THREE ABORTED BLOG ENTRIES AND A PILE OF MEDIOCRE DRAWINGS

Sometimes I think that God, being the sociopathic prankster he is, tosses things in my path that are just large enough to get under my skin and just small enough to feel guilty for my skin to have been gotten under. Such a thing is the word “mompreneur”. Granted, there is no need for Dante’s body to be exhumed and restored to life in some science-fictiony way so that he can get back to work and create a new level of Hell, but still...maybe it’s the visual image this work evokes in my misguidedly feverish brain: cupcakes!

We’re down to the last three binary days of the century, and does anyone care? No, he or she does not! (Man, I hate grammar sometimes.) It’s 11.01.11, people! The end times approach! And none too soon, if you ask me. I think it’s about time to wrap things up. And if we could do this thing before my next Estimated Quarterly Tax comes due, it would be much appreciated. Nuff said.

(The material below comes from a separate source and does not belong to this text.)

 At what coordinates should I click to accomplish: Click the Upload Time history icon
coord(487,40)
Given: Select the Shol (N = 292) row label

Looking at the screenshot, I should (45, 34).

Well, not quite nuff. I want to make sure you know that I know that the above sketches are not my very best work. Because if you thought that I thought that they were, well, that would be embarrassing. I know I’m capable of better than this, just not tonight. And maybe tomorrow, and the day after that, and the next, and on and on until the last syllable of recorded time. Which, I repeat for you footmen who have been too busy snickering to pay full attention, can’t come too soon for me.